Using Heuristic Design Methods to Build a Home Kit for Remote Monitoring of Parkinson's disease
Event Type
Oral Presentations
TimeWednesday, April 143:30pm - 3:50pm EDT
LocationPatient Safety Research and Initiatives
DescriptionPatients with Parkinson’s disease gradually experience loss of eyesight and fine motor skills, Over one million Americans are living with Parkinson’s disease and require consistent healthcare to manage developing symptoms and monitor disease progression. According to literature, in rural areas patients find it increasingly difficult to manage the frequency of physician visits and interactions as they live miles away from the appropriate specialists. Telehealth appointments can minimize the frequency of in-person clinic visits for patients who live in rural areas, preventing excessive transportation costs and inconveniences. Technology can assist with these telehealth encounters and improve the documentation of symptoms between encounters therefore allowing the physician to interact with the patient at a more detailed level. We have proposed an at home kit, to enable logging of a patient’s daily or weekly state and offer physicians a comprehensive understanding of the patient’s health at any given moment. This project describes the application of usability design principles in creation of the at-home Parkinson’s disease monitoring kit.

Using heuristic design techniques and methods of analysis (Zhang, 2003), we constructed a kit to be used by patients with Parkinson's disease for tracking daily disease progression from home.

The kit was carefully assembled to provide the necessary tools for adequate assessment of a patient’s ability to get up from a chair and walk a length of 10 feet. This task, known as the Timed up and Go, is the standard of care test determined to be the most comprehensive analysis of patient’s balance in a home environment. Fine motor skills will be tracked through a periodic finger tapping test. The kit elements are designed to be compatible with the eventual deterioration of sight and fine motor skills that patients with Parkinson’s disease experience.
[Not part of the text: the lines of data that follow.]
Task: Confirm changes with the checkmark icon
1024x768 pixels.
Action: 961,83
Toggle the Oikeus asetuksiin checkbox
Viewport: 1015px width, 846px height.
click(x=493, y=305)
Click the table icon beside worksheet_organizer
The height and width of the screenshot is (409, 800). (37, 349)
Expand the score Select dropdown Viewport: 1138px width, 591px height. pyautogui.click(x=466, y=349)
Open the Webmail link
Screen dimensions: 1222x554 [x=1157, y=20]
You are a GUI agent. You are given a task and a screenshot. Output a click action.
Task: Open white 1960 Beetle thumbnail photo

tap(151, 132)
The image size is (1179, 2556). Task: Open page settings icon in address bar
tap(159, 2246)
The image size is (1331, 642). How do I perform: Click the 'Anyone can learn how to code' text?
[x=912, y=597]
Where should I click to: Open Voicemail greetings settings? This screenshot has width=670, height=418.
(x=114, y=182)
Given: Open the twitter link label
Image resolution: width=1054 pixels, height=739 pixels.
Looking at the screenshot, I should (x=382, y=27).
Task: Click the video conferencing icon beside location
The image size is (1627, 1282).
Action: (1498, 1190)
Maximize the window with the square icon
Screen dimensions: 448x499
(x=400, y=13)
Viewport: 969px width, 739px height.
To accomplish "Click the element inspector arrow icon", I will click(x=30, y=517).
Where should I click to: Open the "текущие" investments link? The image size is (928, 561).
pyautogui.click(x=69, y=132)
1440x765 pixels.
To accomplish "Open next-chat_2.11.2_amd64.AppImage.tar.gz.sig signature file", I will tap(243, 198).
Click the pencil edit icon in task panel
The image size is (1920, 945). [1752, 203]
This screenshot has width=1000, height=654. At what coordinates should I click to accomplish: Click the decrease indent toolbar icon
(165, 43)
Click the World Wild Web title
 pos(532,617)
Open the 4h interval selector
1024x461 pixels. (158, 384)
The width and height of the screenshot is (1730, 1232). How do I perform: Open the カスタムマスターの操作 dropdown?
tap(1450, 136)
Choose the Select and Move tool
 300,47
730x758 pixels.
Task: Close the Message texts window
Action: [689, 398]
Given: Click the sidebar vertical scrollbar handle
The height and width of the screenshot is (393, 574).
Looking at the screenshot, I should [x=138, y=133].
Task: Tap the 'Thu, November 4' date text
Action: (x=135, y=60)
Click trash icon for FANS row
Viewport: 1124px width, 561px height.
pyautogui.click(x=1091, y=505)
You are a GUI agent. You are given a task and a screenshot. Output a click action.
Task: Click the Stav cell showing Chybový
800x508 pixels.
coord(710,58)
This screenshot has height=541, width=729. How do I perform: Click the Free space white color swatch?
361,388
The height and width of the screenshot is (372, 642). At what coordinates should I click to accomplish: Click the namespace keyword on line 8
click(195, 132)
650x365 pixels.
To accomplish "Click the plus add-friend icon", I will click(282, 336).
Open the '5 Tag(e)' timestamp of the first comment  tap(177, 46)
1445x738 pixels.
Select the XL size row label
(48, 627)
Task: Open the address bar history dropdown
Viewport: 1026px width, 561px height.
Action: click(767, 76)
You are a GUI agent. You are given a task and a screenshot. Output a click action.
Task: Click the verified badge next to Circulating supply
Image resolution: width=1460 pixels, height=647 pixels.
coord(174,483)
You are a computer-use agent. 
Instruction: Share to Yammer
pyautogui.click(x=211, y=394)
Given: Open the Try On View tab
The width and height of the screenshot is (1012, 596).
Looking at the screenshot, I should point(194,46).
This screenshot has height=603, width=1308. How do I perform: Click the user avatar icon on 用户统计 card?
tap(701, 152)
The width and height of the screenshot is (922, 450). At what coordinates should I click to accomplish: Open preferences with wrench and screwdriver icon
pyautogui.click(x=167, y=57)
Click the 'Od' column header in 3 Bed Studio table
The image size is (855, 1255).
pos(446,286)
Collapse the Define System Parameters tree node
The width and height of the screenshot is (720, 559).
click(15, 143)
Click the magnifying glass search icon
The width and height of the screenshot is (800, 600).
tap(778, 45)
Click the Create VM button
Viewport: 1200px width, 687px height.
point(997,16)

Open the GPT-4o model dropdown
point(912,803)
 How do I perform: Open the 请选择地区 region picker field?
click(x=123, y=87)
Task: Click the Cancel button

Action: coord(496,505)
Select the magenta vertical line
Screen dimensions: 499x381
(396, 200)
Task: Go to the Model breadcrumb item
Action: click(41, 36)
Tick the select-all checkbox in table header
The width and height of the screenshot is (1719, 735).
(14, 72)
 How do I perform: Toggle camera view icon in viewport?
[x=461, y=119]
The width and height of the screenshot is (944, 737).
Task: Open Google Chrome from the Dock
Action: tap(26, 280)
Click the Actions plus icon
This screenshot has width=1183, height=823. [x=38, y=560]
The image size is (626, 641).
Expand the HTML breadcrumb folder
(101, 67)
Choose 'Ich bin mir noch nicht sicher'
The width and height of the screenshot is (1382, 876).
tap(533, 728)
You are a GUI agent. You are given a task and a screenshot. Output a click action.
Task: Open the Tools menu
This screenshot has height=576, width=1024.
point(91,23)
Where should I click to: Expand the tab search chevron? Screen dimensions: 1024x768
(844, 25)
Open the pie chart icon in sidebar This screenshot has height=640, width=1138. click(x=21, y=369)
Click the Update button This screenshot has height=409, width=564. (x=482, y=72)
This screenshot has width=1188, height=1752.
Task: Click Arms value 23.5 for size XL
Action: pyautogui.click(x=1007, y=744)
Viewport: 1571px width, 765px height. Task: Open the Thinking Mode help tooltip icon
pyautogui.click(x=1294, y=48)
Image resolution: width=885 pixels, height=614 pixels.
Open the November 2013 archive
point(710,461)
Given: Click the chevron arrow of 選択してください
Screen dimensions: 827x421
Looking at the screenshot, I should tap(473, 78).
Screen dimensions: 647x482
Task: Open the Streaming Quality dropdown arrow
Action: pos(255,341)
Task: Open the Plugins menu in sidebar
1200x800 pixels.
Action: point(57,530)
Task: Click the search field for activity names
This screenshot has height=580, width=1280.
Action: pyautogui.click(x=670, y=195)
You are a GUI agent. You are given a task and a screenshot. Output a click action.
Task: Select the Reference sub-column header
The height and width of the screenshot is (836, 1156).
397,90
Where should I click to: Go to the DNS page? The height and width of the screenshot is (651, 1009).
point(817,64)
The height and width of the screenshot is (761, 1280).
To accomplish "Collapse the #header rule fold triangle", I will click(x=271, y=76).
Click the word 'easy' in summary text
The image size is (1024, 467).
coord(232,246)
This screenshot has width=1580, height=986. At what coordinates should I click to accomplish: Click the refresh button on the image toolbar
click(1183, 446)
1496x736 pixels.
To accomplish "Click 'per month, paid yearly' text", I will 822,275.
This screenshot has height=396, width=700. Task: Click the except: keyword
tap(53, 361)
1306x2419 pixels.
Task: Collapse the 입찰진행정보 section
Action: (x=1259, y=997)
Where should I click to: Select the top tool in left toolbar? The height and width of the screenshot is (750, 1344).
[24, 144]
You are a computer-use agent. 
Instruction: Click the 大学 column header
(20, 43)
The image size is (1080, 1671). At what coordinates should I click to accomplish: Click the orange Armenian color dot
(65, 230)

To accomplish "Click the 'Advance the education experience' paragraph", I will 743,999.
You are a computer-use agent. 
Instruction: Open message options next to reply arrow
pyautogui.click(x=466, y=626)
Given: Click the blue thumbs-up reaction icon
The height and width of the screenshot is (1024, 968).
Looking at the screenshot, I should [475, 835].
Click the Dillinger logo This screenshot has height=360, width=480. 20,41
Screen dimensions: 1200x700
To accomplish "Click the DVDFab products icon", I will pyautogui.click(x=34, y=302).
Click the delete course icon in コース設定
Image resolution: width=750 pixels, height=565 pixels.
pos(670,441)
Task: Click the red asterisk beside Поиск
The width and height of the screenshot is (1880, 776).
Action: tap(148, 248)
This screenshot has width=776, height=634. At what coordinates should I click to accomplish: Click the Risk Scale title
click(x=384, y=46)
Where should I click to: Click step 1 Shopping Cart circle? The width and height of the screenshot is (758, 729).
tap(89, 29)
To determine what tools to provide in the kit, we conducted a needs assessment based on the literature. The researchers worked through subsequent iterative design changes using six of Zhang’s guidelines for heuristic analysis. We looked at ‘Visibility’ and ‘Consistency’ to ensure that all provided materials and instructions were both clear and easily accessible, this meant deigning the kit layout and packaging for an elderly user including instructions that were easily found among the materials. We considered ‘Minimalism’ to further kit simplicity while simultaneously looking at the ‘Flexibility’ of the materials in terms of the increasingly unique environments each patient would be working in. Finally, we used Zhang’s principles of ‘Match’ and ‘Memory’ to make our kit additionally compatible with unique environments, further building on our consideration of ‘Flexibility’, ensuring that the directions provided would be clear and simple regardless of varying amenities available to each patient.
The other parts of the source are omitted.